The fighting in the capital was clearly threatening to escalate. The Maoist leadership decided they were not yet ready for a showdown with the military.
Prachanda appeared on television late May 7 to announce that the strike would be suspended.
He called for a rally the next day. He said “decisive struggle” would continue — to topple the government and replace it with one led by the UCPN-M, which had easily won the largest number of seats in the 2008 elections.
On May 8, I joined one of the hundreds of feeder marches into the city centre. The tension was palpable.
The prime minister had not stepped down. There had been two days of escalating confrontations. And the crowd was clearly braced for new provocations.
I ran into Madushi Bhattarai, a student leader at Tribuvan University. “Do you know what's going on”, I asked.
“We will know today”, Madushi said. “A step back, I think, for two steps forward.”
She confided that she didn’t know what to expect, but saw this as a “twisting path towards May 28”.
“The Janandolan hasn’t been called off. If you look at Nepali Maoists from the eye of past communist movements, you won’t be able to understand us.
“Our goal is socialism, that is constant and we are not confused. Whether elections or people’s war — or this general strike — we find our tactics from our goals.”
When we arrived at the rally, the waiting crowd was sober. Everyone was waiting for Prachanda.
“We made history with the most peaceful strike in Nepal’s history”, Prachanda began.
“We felt the pressing need, as the largest party, to be sensitive to the plight of the people”, he said, even as the government ignored the just demand for the PM’s resignation.
“People who supported us have started to suffer. We have called the strike back for now.
“The ball is now in the government’s court.”
Prachanda rejected negotiations with the government so long as the prime minister refuses to step down.
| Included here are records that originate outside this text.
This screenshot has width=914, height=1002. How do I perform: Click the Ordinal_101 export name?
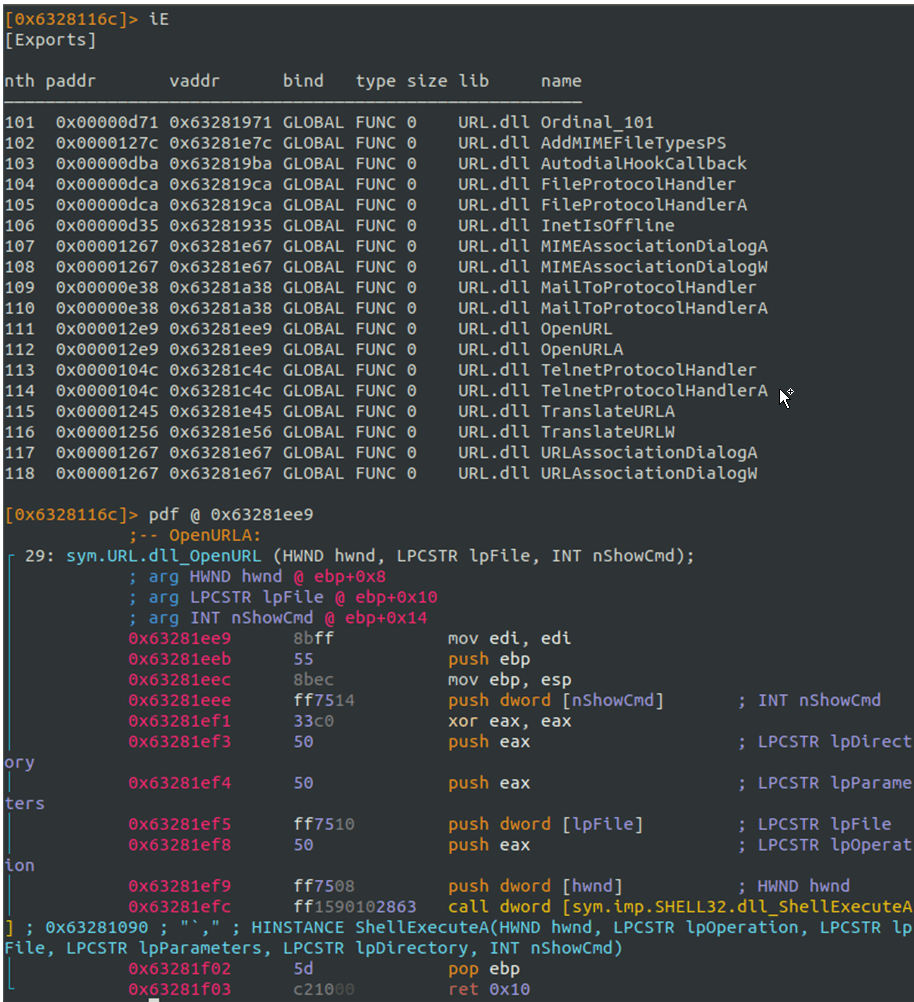coord(597,123)
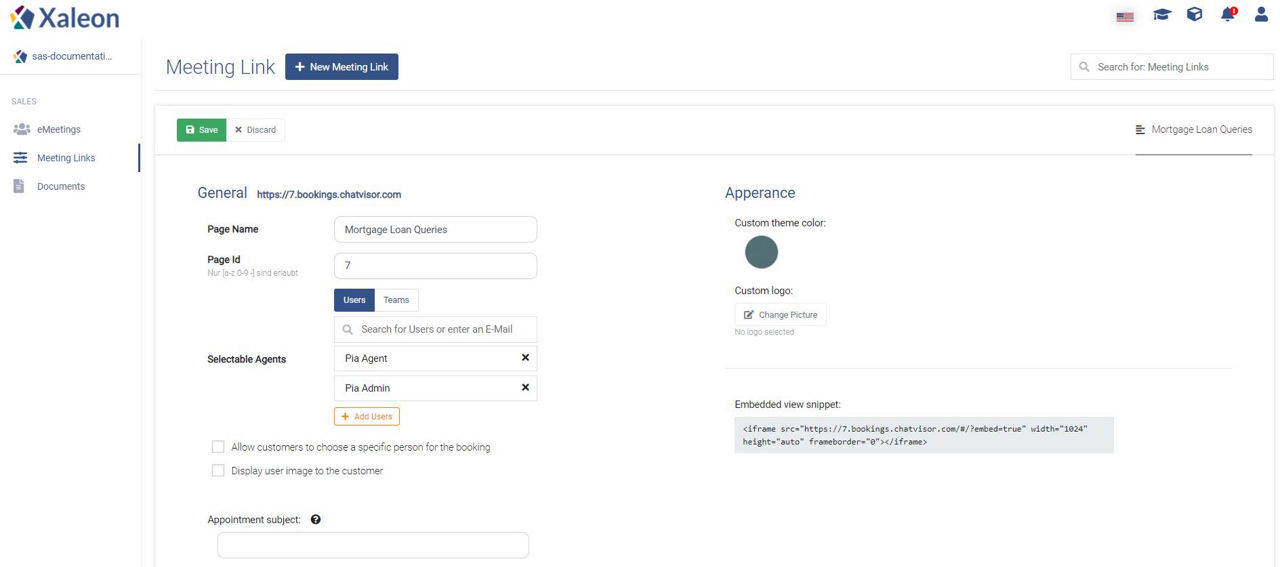Switch to the Teams tab
Image resolution: width=1280 pixels, height=567 pixels.
pyautogui.click(x=396, y=300)
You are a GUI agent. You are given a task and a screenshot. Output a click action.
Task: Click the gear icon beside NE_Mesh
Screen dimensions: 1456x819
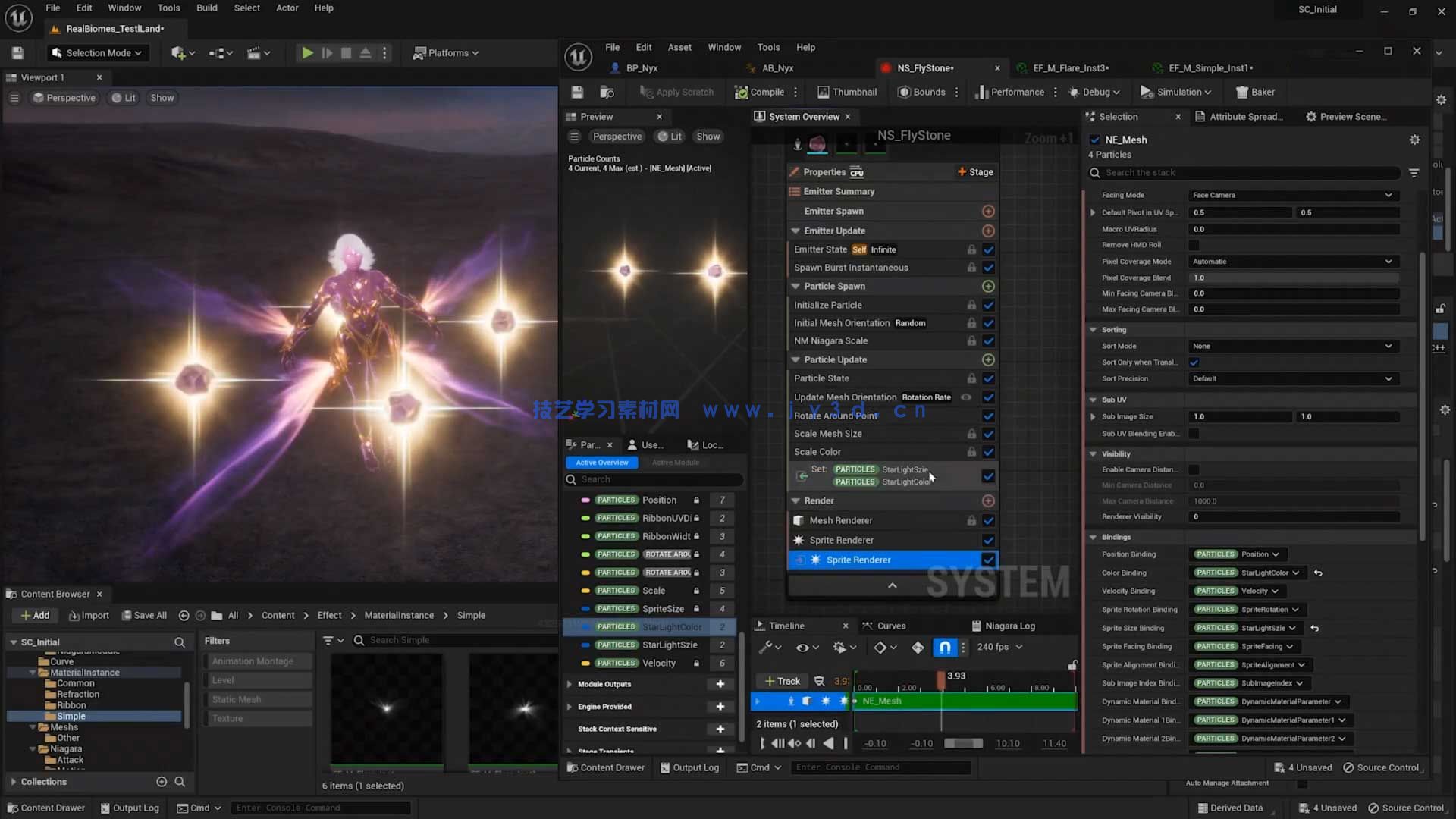coord(1414,140)
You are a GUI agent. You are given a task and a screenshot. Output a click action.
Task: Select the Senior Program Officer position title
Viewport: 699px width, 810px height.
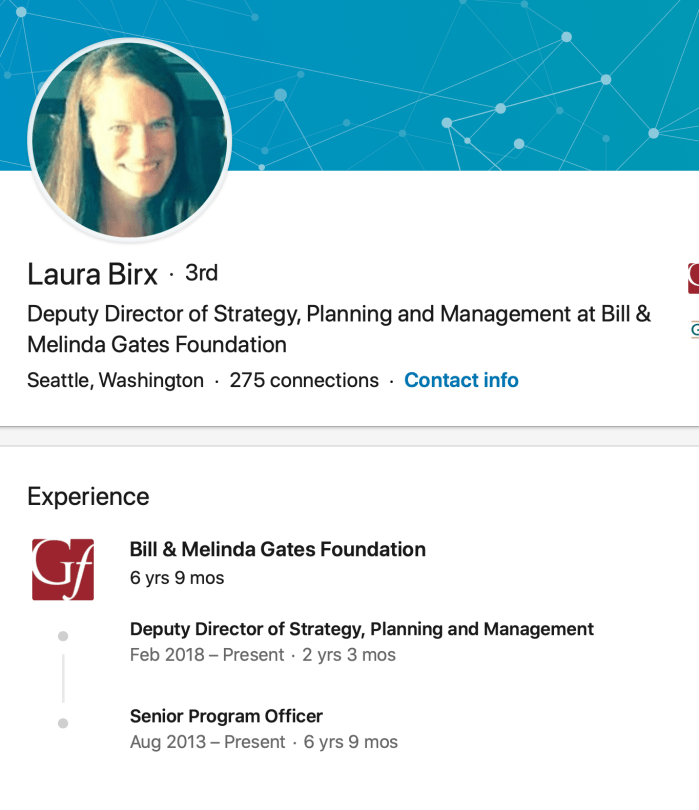(x=226, y=716)
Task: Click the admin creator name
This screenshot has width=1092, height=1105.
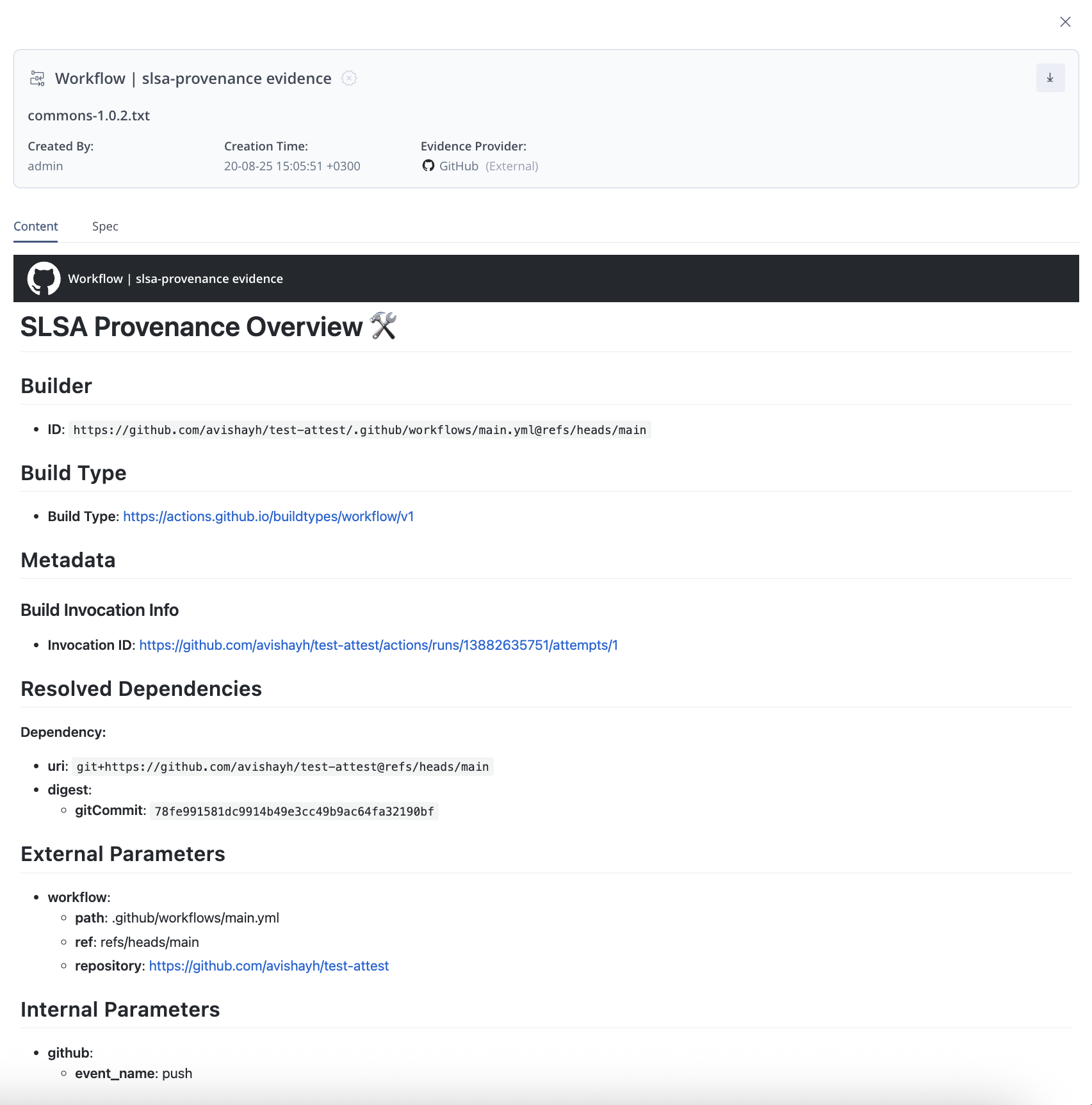Action: (45, 166)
“If we don’t have the peace and constitution we want, the patience, non-violence and civility of this strike will not be seen the next time.”
Prachanda told the crowd: “The strike is suspended, but this struggle has not ended.
“The strike was only a dress rehearsal.”
Nepal’s Maoists don’t cling to rigid models from China or Russia. They are famous for their non-dogmatic ways.
But Prachanda’s words clearly echo Russian revolutionary V.I. Lenin’s famous description of Russian street clashes during 1917 as a “dress rehearsal” for the final seizure of power that October.
Since 2006, the Maoists have been working towards a powerful new upsurge of popular struggle. The struggle is now being waged for their radical program of a “New Nepal”.
By calling this last week of strikes and protests a “dress rehearsal”, Prachanda is saying that the curtain may rise on a long-prepared opening act.